▶ [TEXT UNDER STUDY]:
↓
Management Commentary

  • “2023 was a record year for PetIQ… significantly exceed[ed] the top and bottom line guidance… improved the Company's net leverage to a record low.” — Cord Christensen, CEO .
  • “Our marketing budget for 2023 was $40 million… we… spend an incremental $4 million… $3 million… in Q4 2023… Included [in] 2024… an incremental $12 million of marketing… $6 million… funded by… Services segment optimization” .
  • “Adjusted gross profit… included a drag of approximately $1.2 million or 60 bps from our Services segment optimization… if you take this into account… adjusted gross margin would be… 21.3%” — Zvi Glasman, CFO .
  • “For 2024 we expect… net sales of $1,130 million to $1,180 million… adjusted EBITDA of $109 million to $114 million… first half ~56% of annual net sales” — CFO .
  • “Weather and the quality of the flea and tick season [are] the greatest variable… [and] Rocco & Roxie supplement launch… could see some meaningful upside” — Management Q&A .

Q&A Highlights

  • Guidance upsides/risks: Weather-driven flea & tick season is the largest swing factor; premium Rocco & Roxie supplement launch could provide upside; guidance assumes mid-fairway outcomes .
  • Margins: Management reiterated ~50 bps gross margin expansion expected in 2024; clarified Q4 adjusted gross margin was depressed by Services inefficiency not adjusted out .
  • Services savings & reinvestment: ~$6M Services savings plus ~$6M from operations fund ~$12M marketing step-up; expect Services to normalize in 2024 as community clinics expand .
  • Retail resets/ACV: Health & wellness resets in next 4–6 weeks; treats resets later in Q2; expect broader exposure to drive growth in 2H .
  • Capital structure/EPS: Convert accounting may add ~4.8M shares to diluted EPS calc in certain 2024 quarters; management has “no intention” to settle converts in shares .

Estimates Context

  • S&P Global Wall Street consensus data for PETQ was unavailable through our system at the time of analysis; therefore, we cannot quantify Q4 2023 revenue/EPS/EBITDA vs Street estimates (values unavailable from S&P Global).
  • Company commentary indicates Q4 adjusted EBITDA exceeded implied company guidance of $6.2–$10.2M, despite ~$3M incremental marketing expense, suggesting an internal guidance beat on profitability .

Key Takeaways for Investors

  • Product engine is driving: manufactured brands (flea/tick, supplements, dental/treats) materially outperformed categories, with Rocco & Roxie expanding and a premium supplement launch near-term—supports 2024 top-line guide and share gains .
↑
(Records from a data source)
↓
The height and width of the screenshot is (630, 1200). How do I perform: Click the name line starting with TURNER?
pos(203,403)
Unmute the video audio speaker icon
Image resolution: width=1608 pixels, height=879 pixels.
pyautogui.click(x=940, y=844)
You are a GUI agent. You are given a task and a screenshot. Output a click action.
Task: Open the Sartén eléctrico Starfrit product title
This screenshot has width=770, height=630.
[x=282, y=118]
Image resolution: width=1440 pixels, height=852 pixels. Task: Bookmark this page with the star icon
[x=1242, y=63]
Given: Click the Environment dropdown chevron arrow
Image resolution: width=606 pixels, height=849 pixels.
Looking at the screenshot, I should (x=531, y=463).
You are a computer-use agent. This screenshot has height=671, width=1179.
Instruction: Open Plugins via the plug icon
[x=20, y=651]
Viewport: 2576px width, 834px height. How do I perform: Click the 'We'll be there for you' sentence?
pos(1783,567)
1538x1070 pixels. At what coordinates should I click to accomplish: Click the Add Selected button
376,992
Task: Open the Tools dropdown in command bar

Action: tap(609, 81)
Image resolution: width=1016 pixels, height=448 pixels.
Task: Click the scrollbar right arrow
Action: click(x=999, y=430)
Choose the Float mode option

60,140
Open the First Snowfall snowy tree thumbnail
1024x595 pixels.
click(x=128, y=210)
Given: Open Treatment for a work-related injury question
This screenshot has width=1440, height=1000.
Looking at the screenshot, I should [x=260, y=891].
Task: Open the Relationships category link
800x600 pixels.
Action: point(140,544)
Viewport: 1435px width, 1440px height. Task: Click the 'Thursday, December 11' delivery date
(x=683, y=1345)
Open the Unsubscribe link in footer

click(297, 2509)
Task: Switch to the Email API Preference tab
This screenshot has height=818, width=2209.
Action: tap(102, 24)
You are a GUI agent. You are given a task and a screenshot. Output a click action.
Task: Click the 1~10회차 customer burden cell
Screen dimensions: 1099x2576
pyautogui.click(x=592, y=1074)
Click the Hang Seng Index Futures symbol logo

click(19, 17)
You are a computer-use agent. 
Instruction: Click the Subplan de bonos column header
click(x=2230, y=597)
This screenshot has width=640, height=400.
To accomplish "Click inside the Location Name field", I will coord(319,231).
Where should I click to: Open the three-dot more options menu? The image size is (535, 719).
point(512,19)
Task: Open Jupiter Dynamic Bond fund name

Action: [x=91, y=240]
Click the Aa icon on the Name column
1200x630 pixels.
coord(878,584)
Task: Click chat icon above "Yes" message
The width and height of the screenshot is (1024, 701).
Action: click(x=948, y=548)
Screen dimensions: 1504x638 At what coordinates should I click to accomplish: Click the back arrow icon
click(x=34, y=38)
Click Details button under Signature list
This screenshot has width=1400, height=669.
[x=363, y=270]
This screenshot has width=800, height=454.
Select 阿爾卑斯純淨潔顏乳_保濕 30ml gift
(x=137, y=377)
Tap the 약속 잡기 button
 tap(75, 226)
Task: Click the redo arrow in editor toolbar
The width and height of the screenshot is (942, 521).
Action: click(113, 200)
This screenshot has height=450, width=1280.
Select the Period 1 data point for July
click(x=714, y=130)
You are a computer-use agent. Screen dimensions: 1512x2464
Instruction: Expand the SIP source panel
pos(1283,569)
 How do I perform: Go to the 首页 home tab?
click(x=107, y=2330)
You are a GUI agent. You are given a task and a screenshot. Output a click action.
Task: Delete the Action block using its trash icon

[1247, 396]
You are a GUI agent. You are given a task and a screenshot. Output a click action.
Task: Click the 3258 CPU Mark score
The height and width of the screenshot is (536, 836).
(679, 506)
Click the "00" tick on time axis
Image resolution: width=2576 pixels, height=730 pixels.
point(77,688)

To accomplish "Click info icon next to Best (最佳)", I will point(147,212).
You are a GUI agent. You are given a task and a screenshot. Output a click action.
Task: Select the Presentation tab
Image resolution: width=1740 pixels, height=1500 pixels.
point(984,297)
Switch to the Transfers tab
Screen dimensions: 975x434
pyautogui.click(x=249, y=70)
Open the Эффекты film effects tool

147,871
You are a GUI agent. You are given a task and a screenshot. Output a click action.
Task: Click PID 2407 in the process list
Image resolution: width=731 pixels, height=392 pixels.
↑
▶ [ASSIGNED TASK 1]:
Using the PetIQ commentary, answer the following:
(a) What was the company's marketing budget for 2023?
(b) What range of adjusted EBITDA does the company expect for 2024?
(c) Within what period are health and wellness resets expected?
▶ [ASSIGNED TASK 2]: Output, without changes, the passage of the PetIQ commentary that opens with the words containing "Management Commentary" and closes with "Christensen, CEO .".

▶ [EXPECTED ANSWER 1]:
(a) $40 million
(b) $109 million to $114 million
(c) In the next 4–6 weeks

▶ [EXPECTED ANSWER 2]:
Management Commentary

  • “2023 was a record year for PetIQ… significantly exceed[ed] the top and bottom line guidance… improved the Company's net leverage to a record low.” — Cord Christensen, CEO .